It's the bitter-lesson to feature-engineering lifecycle.
When a technique or technology is new people are making massive gains by just applying it to some use case, or gathering more data for training, or giving it more resources.
As time goes on those "bitter lesson" gains start to hit the shallow part of the logistic curve and companies have to start investing more and more effort into engineering for each small, incremental gain.
Why didn't this author compare Llama 3 with GLM 5.2 (released 1 week ago) which is a more standard attention based LLM? To compare 2 separate families of LLMs and then pointing out that they are different is not a surprising result and detracts from the point the author is trying to make.
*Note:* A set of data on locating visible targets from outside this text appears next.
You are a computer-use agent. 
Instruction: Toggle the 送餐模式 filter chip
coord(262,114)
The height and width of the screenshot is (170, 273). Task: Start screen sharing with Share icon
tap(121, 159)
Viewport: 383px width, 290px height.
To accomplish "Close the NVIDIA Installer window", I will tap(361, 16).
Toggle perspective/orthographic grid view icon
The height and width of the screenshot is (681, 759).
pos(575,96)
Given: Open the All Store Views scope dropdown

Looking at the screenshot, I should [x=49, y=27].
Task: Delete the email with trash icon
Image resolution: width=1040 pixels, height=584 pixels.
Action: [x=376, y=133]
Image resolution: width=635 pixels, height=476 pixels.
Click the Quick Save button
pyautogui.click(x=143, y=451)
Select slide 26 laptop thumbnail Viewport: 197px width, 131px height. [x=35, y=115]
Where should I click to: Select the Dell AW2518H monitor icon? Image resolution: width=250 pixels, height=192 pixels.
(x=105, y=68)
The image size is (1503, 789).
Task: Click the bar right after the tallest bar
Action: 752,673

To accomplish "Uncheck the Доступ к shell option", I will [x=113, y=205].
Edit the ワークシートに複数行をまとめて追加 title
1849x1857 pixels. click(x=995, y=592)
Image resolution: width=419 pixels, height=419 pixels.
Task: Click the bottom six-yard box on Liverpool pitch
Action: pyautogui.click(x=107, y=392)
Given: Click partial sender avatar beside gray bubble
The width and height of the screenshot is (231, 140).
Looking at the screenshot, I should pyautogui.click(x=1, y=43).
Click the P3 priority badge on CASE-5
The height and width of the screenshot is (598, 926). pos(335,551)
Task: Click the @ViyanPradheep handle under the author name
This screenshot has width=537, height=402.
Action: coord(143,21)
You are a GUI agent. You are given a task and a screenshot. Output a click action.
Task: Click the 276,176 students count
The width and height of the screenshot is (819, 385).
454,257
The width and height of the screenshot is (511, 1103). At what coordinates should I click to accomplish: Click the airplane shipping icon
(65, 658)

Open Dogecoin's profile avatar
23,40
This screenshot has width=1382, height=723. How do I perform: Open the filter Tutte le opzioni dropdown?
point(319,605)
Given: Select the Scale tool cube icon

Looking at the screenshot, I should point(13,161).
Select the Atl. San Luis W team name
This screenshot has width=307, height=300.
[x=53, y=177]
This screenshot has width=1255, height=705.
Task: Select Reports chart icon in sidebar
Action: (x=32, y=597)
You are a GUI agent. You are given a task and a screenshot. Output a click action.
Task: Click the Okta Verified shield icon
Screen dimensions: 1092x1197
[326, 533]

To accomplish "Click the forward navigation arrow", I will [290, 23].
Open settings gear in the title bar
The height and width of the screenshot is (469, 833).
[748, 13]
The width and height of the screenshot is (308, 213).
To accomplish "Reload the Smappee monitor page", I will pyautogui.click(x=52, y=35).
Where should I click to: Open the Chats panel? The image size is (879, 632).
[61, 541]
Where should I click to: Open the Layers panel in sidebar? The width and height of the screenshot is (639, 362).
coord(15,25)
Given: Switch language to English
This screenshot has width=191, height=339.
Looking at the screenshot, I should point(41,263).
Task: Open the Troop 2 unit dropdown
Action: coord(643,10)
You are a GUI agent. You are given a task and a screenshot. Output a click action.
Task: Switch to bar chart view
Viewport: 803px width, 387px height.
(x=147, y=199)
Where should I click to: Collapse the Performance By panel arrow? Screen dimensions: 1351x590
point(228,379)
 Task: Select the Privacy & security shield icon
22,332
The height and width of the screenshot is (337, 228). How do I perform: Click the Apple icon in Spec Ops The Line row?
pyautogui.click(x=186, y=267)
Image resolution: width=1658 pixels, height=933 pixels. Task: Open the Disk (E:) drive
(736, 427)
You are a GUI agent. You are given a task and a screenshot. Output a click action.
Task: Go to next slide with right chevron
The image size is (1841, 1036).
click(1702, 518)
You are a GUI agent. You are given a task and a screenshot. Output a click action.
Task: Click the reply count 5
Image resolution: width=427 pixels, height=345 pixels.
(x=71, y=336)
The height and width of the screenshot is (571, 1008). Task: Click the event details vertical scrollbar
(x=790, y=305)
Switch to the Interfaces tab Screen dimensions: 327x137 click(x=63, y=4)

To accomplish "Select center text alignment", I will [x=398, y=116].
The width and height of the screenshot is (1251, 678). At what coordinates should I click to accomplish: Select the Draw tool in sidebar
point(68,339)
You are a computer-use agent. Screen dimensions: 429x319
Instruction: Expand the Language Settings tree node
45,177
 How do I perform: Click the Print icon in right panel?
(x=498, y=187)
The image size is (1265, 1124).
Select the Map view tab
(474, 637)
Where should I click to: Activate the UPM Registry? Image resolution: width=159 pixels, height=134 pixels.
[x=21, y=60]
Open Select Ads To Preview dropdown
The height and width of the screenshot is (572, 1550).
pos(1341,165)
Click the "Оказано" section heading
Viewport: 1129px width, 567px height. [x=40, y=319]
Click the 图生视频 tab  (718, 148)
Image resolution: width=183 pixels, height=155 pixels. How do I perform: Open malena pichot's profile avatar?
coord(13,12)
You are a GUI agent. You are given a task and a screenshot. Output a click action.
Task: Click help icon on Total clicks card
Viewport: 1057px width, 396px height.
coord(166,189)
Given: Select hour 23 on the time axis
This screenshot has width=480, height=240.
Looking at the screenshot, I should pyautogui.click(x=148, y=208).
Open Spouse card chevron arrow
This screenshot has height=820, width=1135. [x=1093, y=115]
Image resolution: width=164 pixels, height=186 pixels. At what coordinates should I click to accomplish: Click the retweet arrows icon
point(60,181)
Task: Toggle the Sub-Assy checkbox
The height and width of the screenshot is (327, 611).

If you look at it, the diagrams are very similar, but the main differences are that the feedforward is replaced with a MoE (router to multiple feedforwards) and the model has a different attention implementation.
The author is correct, the model architecture is now much more complicated. You can see this if you use llama.cpp and follow the project. The earlier models were always fully implemented. Yet with more contributors, as of today tons of latest models only have partial implementation. DeepSeekv3.2 isn't fully implemented, same with KimiK2.6, GLM5.2+, DeepSeekv4 has no implementation, MiniMaxM3 not supported yet, Hy3-preview no implementation. The latest models are just bare bones to run with lots of support missing for the advanced features.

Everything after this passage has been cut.